▶ [Work required] How would the job posting for the York nuclear technology postdoctoral position go on? Write its continuation, starting after the last sentence shown.

▶ [Selected excerpt]
----------

The Nuclear Physics Group at the University of York offers a two-year position for a postdoctoral researcher (full time) in Nuclear Technology to start in January 2017.
In the Nuclear Technology group at York, we focus on the development of state-of-the-art radiation detection systems. These detectors find widespread use in industrial and societal applications (such as medicine and homeland security) as well as in particle and nuclear physics experiments. Currently we are specializing on solutions for science and society that are based on Silicon Photomultipliers coupled to scintillator detectors. The research projects are carried out in close collaboration with our industrial partners and external academic collaborators.
In this post you will lead the efforts for designing and constructing a novel high resolution gamma-ray detector based on scintillators and Silicon Photomultipliers. You will be working within our Innovation Partnership Scheme project funded by STFC (Science and Technology Facilities Council) and will be in close collaboration with Kromek PLC based in Co. Durham, UK. The project will involve design and construction of prototype detectors and knowledge transfer between the University of York and Kromek. A strong research interest in radiation detection technology is essential.

----------

▶ [Given data]
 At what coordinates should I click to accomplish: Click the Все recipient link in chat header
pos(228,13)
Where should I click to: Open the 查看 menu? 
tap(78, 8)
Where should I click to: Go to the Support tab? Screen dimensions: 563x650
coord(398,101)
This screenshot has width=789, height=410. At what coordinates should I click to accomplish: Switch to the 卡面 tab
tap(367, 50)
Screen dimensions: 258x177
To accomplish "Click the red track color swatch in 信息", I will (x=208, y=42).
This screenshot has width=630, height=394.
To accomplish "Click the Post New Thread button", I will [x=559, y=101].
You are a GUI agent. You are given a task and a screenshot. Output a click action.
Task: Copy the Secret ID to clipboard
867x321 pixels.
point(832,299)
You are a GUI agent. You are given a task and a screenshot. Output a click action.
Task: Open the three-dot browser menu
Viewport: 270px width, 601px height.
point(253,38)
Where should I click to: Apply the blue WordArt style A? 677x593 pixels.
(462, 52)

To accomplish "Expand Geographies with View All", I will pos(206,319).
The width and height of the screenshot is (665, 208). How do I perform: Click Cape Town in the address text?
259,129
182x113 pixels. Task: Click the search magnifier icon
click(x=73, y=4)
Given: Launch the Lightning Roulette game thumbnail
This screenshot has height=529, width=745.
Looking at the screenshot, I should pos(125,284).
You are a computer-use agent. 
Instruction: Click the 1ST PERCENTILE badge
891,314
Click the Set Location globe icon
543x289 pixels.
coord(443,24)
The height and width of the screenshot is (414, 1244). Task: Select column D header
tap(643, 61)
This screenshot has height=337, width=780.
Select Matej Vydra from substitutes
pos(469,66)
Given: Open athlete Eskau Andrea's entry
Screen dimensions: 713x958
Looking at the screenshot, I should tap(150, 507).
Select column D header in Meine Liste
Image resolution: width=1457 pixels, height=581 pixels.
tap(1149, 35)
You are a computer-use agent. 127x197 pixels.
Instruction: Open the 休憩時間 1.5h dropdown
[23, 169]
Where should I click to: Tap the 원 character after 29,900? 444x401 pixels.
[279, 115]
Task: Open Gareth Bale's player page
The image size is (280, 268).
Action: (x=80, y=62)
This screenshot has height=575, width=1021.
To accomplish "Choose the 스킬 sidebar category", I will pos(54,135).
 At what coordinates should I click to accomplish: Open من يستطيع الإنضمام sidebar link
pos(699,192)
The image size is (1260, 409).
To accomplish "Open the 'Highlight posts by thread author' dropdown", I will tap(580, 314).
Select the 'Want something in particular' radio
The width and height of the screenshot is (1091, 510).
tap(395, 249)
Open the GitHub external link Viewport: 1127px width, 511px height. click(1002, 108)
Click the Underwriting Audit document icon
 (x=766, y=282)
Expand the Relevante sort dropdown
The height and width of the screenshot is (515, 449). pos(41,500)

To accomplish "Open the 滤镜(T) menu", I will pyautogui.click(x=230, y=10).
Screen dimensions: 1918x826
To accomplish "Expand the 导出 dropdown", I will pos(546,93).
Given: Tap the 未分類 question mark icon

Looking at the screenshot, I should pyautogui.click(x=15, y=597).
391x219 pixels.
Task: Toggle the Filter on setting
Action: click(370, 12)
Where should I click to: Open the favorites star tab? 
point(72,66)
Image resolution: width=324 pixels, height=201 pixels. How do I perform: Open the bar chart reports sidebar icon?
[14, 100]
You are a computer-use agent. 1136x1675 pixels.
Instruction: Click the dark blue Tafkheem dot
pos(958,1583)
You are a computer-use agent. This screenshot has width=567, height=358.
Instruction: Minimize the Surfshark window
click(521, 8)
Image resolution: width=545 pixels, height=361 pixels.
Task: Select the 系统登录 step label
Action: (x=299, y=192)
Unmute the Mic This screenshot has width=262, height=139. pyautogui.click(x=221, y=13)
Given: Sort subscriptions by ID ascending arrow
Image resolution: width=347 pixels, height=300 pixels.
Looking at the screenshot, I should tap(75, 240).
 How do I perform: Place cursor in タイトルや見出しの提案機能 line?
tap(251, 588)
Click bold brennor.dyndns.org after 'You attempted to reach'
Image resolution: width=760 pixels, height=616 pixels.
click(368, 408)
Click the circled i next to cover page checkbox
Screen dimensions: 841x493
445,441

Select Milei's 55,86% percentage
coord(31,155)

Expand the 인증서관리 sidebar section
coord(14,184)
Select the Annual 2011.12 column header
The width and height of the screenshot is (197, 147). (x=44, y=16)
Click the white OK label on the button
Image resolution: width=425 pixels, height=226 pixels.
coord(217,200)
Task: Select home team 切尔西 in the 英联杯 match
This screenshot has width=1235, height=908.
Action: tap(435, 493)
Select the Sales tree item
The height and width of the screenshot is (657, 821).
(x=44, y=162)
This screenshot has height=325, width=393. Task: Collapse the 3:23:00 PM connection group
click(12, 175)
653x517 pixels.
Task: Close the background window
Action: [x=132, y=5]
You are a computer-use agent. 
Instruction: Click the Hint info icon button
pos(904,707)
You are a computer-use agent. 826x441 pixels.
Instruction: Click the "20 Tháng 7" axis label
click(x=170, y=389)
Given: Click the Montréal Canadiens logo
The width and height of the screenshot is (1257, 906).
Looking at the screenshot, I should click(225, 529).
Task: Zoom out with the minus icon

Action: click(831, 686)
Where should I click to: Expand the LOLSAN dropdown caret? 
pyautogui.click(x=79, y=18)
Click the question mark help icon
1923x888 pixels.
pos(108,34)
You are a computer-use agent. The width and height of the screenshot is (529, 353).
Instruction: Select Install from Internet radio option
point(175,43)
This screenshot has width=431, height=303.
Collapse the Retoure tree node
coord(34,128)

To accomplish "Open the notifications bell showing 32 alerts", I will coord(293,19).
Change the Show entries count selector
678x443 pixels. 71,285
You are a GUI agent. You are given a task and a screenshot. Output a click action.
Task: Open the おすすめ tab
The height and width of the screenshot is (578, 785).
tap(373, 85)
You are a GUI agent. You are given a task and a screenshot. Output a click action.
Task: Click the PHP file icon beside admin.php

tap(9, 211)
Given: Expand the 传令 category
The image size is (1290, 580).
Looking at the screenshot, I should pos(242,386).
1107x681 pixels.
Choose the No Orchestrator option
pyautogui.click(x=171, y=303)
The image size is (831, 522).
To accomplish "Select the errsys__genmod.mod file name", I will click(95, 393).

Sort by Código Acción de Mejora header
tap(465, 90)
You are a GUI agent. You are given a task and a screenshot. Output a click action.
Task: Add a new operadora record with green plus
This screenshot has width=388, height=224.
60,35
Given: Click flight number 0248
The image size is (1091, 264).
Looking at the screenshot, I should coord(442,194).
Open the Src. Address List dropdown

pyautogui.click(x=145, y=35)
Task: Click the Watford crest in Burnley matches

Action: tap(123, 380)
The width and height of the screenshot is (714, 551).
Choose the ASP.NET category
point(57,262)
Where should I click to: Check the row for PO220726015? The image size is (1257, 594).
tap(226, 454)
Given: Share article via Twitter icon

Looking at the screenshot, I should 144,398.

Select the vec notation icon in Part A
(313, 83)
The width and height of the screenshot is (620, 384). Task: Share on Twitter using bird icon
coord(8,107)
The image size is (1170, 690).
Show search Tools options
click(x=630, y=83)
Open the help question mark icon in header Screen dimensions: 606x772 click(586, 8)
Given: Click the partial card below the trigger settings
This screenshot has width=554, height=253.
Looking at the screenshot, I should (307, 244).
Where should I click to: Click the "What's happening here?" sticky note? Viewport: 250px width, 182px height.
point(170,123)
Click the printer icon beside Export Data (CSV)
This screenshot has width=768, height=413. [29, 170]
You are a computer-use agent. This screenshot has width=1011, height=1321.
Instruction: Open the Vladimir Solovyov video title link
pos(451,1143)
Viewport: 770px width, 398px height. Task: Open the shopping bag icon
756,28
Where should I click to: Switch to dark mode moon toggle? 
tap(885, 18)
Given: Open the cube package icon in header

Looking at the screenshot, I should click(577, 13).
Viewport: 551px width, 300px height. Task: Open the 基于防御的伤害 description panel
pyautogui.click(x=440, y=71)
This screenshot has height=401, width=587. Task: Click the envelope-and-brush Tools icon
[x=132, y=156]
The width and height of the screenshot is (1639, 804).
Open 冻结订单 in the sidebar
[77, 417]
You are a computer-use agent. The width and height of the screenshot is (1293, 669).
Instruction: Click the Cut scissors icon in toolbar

----------

▶ [Reply]
We are looking to fill the position starting from January 2017.
This is a full-time post (37 hours a week), fixed term for up to 24 months.
Informal enquiries regarding the above position can be made to Dr. Stefanos Paschalis (email@example.com).
The University of York is committed to promoting equality and diversity. The Department of Physics has programmes in place to promote equality of opportunity including departmental Athena SWAN Silver and departmental Juno Champion awards.
York is one of the most successful universities in the UK.
With world-class activity across the spectrum from the physical sciences, life sciences, and social sciences to the humanities, we have been recognised as one of the top 100 universities in the world, gaining outstanding results in official assessments of our research and teaching.